If your doctor says you have mpox or you think you might have mpox, you should isolate and avoid close contact with others until the rash is gone. Protect the people who live with you by cleaning and disinfecting commonly touched surfaces and items. Do not share items that could be contaminated like bed linens, clothing, towels, plates, cups, forks, spoons, or knives. Learn more about how to prevent spread at home on the Centers for Disease Control and Prevention (CDC) website.

If I have mpox, how long can I give it to other people?

A person with mpox is contagious until all the scabs on their body are gone and a new layer of skin is formed.

Can my pets get mpox?

mpox is zoonotic, meaning it can spread between animals and people. Although the CDC does not believe that mpox poses a high risk to pets, it may be possible for people who are infected to spread mpox to animals through close contact, including petting, sharing sleeping areas, and sharing food. To keep the virus from spreading, people with mpox should avoid contact with animals. Visit the Centers for Disease Control and Prevention (CDC) website for more information about pets and mpox.

How can I protect myself against mpox?

Avoid close, skin-to-skin contact with people who have a rash.

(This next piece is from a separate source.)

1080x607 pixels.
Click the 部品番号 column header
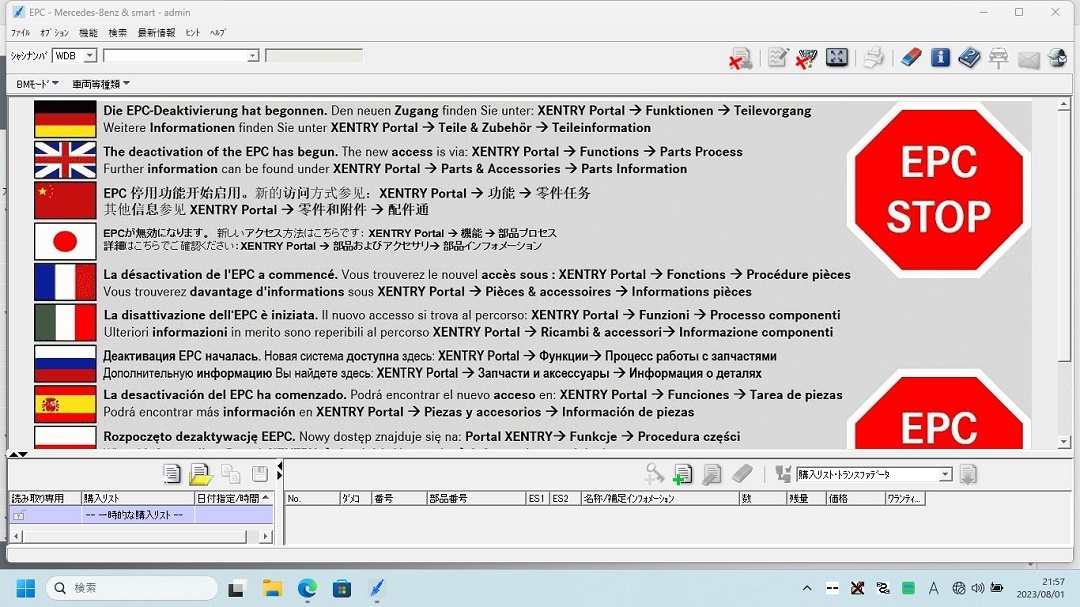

  • Do not touch the rash or scabs of a person with mpox.
  • Do not kiss, hug, cuddle or have sex with someone with mpox.

Avoid contact with items that a person with mpox has used or touched.

  • Do not share dishes, forks, spoons, knives, or cups with a person with mpox.
  • Do not touch the bedding, towels, or clothing of a person with mpox.
  • Clean and disinfect items that someone with mpox has touched.

Wash your hands often with soap and water or use an alcohol-based hand sanitizer, especially before eating or touching your face and after you use the bathroom.

Is there a mpox vaccine available?

The CDC does not recommend the mpox vaccine for the general public. The vaccine is available for people who have been exposed to mpox or are at high risk for exposure.

Right now, Ohio has a very small supply of vaccine to help prevent mpox. The vaccine is being given to communities with the most cases to help limit spread.

Who can get a mpox vaccine?

The CDC does not recommend the mpox vaccine for the general public. The CDC recommends vaccination for people who have been exposed to mpox and people who may be more likely to get mpox.

People more likely to get mpox include:

  • People who have been told by their health department that they are a contact of someone diagnosed with mpox.
  • People who find out a sexual partner in the past 2 weeks has been diagnosed with mpox.
  • People who had multiple sexual partners in the past 2 weeks in an area with known mpox.
  • People who work in medical labs and some healthcare or public health workers.

Where can I get a mpox vaccine?

The vaccine supply is currently limited.

If you have been exposed to mpox or believe you are at high risk for exposure, please contact your healthcare provider or your local health department for more information. Vaccine is currently available in communities with identified cases and where the risk of spread is highest.